What are the forms of Explainable AI?
Explainable AI is an umbrella term for all kinds of techniques and methods to make AI more insightful. There are several possible approaches. For example, with a technical approach it is possible to make difficult-to-understand AI models understandable afterwards. A second AI model, for example, can be trained on the behavior of the first model. This can then learn to explain the behavior to an end user. There are also other ways to make the results of AI insightful. It is often possible to make the algorithms of an AI system transparent in advance. A good example is the Algorithm Register for the government. This register guarantees the transparency of AI and avoids the often-mentioned black box.
Algorithm Register: traditional vs ML algorithms
An algorithm can be defined as follows: you have input, a defined calculation and an output. This forms the algorithm. With traditional algorithms, the calculation is predefined, with a list of rules or other operations. The Algorithm Register for the government also refers to Machine Learning (ML) algorithms. In this variant, an algorithm, often referred to as a model, is structured differently. Although you still have an input and an output, the calculations are not predefined in rules by the developer. On the contrary, using a lot of data, these calculations can be learned (read: trained). Here, the algorithm is, as it were, drawn up by the computer itself.
How do you make an ML algorithm transparent?
This makes transparency more difficult: the ML algorithm is then also embedded in many separate parameters, often millions or billions (footnote: billions as in the well-known open-source AI models of Meta, for example Meta Llama 3 – 70B). These are not actually interpretable to scale for humans, while rules of a traditional algorithm are.
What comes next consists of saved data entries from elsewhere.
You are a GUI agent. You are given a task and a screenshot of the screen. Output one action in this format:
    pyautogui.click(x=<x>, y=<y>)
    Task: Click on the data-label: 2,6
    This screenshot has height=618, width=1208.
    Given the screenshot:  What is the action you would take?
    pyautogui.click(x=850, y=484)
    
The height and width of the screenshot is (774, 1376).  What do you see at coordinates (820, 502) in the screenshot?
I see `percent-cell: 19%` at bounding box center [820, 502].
This of course raises the question of how you can still put an opaque algorithm in an algorithm register. One way is to share all kinds of technical details, both about the training process and about the data sources used for training. This could make the ML algorithm replicable, for example. Insight can also be provided into the verification steps that have been taken to measure the correct functioning of the algorithm.
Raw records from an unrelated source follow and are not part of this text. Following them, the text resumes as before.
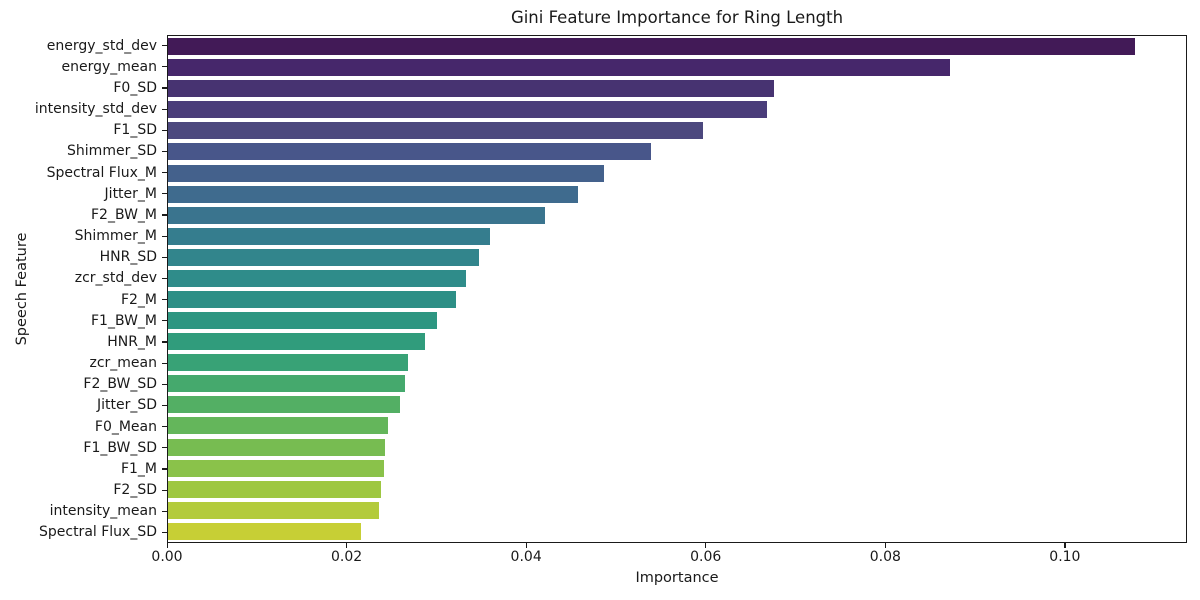  Describe the element at coordinates (386, 173) in the screenshot. I see `bar-Spectral Flux_M` at that location.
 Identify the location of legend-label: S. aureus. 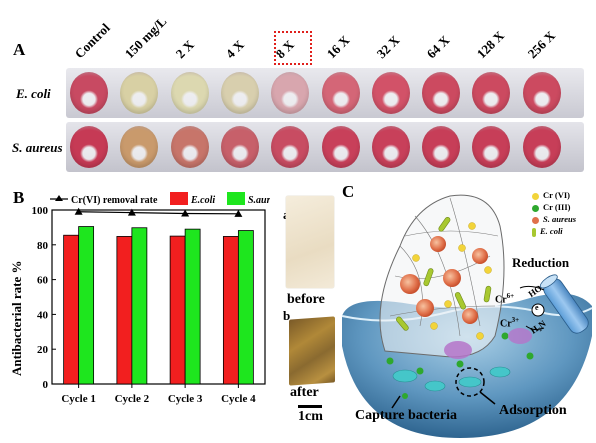
(560, 219).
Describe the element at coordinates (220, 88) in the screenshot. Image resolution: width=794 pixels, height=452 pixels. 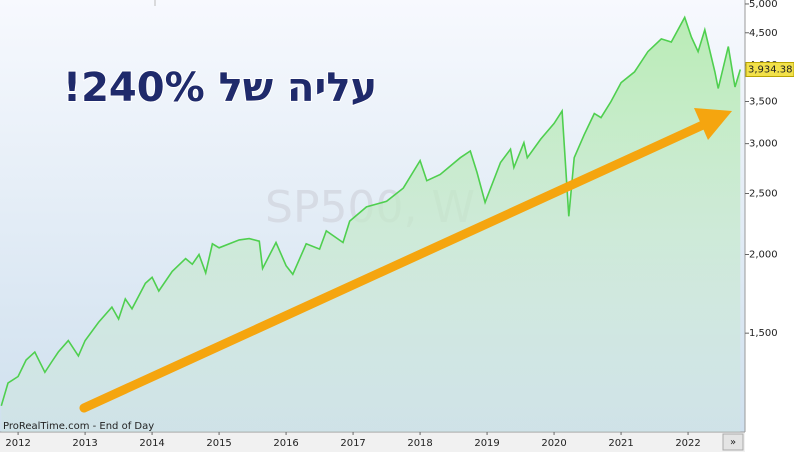
I see `annotation: עליה של 240%!` at that location.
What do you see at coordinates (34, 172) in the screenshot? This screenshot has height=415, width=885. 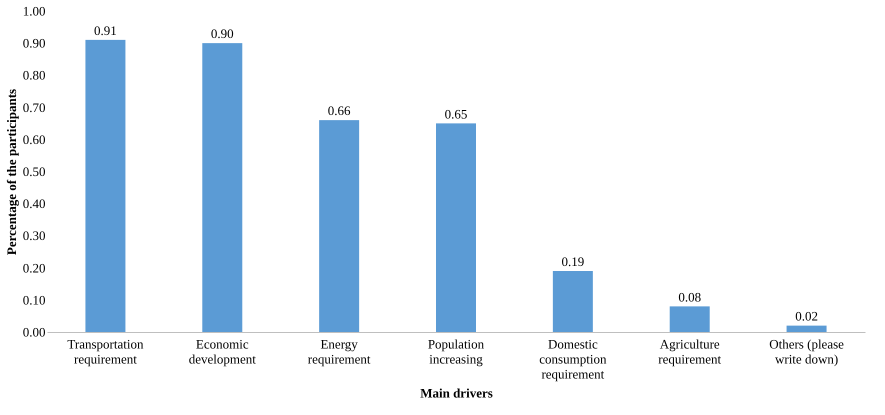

In short, Explainable AI plays an important role in providing trust and transparency, and lays an important foundation for the responsible use of AI systems by end users. In a time where far-reaching personal decisions are increasingly made with an AI system, it is essential for those involved to understand how these decisions were made. In addition, Explainable AI contributes to regulatory compliance and the application of the correct ethical standards. Essential for a responsible and sustainable use of AI in our society.